Going down the data below, set down exactly the line with "Image resolution: width=1389" and each line after it through the line with "Select the 11.79M downloads text"; no other lines.

[Excerpts from a dataset]
══════════
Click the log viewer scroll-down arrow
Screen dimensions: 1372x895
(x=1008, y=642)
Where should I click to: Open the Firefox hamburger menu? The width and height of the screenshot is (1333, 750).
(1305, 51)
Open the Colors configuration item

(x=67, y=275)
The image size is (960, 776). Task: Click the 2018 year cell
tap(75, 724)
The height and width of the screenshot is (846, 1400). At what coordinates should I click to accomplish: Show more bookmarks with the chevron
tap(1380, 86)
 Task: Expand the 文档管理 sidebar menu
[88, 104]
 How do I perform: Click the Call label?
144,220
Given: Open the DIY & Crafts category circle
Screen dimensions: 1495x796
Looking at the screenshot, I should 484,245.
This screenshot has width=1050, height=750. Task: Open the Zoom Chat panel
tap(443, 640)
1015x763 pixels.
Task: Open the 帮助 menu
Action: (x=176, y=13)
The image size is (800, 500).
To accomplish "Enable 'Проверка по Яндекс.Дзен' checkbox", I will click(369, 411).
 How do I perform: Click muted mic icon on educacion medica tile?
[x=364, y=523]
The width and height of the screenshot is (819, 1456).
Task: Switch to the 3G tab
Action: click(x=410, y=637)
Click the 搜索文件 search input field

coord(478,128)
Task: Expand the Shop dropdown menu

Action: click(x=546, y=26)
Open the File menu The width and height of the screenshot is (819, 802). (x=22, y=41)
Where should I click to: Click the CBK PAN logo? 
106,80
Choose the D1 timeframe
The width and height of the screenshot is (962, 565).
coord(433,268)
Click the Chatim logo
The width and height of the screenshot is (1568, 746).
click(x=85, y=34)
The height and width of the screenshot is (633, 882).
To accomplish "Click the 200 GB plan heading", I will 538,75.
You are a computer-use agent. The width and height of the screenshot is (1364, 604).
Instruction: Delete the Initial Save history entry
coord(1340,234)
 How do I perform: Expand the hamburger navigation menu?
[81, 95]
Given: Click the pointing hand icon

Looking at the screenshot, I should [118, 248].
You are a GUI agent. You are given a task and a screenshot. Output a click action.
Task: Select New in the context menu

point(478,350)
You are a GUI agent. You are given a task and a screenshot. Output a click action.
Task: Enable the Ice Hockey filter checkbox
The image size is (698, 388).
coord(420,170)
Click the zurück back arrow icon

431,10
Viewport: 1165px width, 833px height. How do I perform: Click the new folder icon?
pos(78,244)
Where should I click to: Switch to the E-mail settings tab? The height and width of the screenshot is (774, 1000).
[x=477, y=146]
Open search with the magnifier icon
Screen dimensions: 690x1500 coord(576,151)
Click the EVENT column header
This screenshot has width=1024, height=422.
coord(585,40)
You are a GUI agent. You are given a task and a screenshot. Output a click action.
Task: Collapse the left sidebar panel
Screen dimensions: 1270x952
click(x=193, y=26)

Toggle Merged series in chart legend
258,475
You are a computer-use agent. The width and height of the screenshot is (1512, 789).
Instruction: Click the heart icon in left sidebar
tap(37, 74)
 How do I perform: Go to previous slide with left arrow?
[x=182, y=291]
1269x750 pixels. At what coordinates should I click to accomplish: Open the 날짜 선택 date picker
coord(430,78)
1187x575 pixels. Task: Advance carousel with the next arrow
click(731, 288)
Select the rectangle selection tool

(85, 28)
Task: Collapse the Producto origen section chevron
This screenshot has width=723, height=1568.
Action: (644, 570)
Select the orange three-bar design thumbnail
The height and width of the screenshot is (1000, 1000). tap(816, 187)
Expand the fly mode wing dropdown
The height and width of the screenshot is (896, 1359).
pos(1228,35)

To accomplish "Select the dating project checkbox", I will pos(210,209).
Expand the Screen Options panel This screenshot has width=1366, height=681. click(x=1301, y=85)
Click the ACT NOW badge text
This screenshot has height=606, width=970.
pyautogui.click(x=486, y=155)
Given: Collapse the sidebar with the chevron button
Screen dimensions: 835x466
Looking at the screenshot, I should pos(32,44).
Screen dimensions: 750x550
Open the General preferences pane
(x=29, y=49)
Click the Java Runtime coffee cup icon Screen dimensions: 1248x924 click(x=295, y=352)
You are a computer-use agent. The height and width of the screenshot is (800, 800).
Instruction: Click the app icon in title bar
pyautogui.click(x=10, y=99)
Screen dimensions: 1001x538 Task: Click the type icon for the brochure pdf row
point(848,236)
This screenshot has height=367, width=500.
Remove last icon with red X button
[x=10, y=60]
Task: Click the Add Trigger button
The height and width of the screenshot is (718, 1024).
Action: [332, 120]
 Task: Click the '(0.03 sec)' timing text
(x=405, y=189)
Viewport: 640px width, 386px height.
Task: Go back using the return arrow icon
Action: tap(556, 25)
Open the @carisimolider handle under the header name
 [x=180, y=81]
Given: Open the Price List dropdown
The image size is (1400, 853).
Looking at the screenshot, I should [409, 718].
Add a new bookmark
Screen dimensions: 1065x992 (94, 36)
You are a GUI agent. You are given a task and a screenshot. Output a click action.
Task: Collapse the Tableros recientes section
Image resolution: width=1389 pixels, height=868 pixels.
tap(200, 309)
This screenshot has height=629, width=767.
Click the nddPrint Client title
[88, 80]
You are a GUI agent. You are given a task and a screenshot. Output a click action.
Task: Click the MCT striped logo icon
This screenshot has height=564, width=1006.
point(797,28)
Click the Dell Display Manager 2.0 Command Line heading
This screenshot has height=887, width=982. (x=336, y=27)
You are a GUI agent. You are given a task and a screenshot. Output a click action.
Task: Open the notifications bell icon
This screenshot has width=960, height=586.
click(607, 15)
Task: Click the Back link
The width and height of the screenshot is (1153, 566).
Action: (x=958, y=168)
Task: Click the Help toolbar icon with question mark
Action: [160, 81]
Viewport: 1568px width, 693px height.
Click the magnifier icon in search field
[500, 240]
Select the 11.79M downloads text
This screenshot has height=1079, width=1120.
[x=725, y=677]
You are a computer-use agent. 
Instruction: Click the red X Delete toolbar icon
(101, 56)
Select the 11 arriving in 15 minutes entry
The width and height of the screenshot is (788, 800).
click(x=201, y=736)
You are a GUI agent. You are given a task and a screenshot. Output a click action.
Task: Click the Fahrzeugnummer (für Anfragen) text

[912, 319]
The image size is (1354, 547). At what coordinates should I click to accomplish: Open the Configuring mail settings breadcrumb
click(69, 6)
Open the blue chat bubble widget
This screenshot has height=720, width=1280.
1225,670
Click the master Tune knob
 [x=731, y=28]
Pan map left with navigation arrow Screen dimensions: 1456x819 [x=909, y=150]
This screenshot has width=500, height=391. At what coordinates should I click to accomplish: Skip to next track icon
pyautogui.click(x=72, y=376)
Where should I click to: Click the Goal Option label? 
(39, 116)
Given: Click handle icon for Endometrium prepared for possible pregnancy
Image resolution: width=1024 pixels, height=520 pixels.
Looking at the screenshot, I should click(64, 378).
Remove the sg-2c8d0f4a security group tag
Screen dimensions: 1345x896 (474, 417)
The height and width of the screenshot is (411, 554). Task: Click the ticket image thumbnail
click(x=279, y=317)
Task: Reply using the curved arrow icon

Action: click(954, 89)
══════════
### Finished exercise:
Image resolution: width=1389 pixels, height=868 pixels.
tap(200, 309)
This screenshot has height=629, width=767.
Click the nddPrint Client title
[88, 80]
You are a GUI agent. You are given a task and a screenshot. Output a click action.
Task: Click the MCT striped logo icon
This screenshot has height=564, width=1006.
point(797,28)
Click the Dell Display Manager 2.0 Command Line heading
This screenshot has height=887, width=982. (x=336, y=27)
You are a GUI agent. You are given a task and a screenshot. Output a click action.
Task: Open the notifications bell icon
This screenshot has width=960, height=586.
click(607, 15)
Task: Click the Back link
The width and height of the screenshot is (1153, 566).
Action: (x=958, y=168)
Task: Click the Help toolbar icon with question mark
Action: [160, 81]
Viewport: 1568px width, 693px height.
Click the magnifier icon in search field
[500, 240]
Select the 11.79M downloads text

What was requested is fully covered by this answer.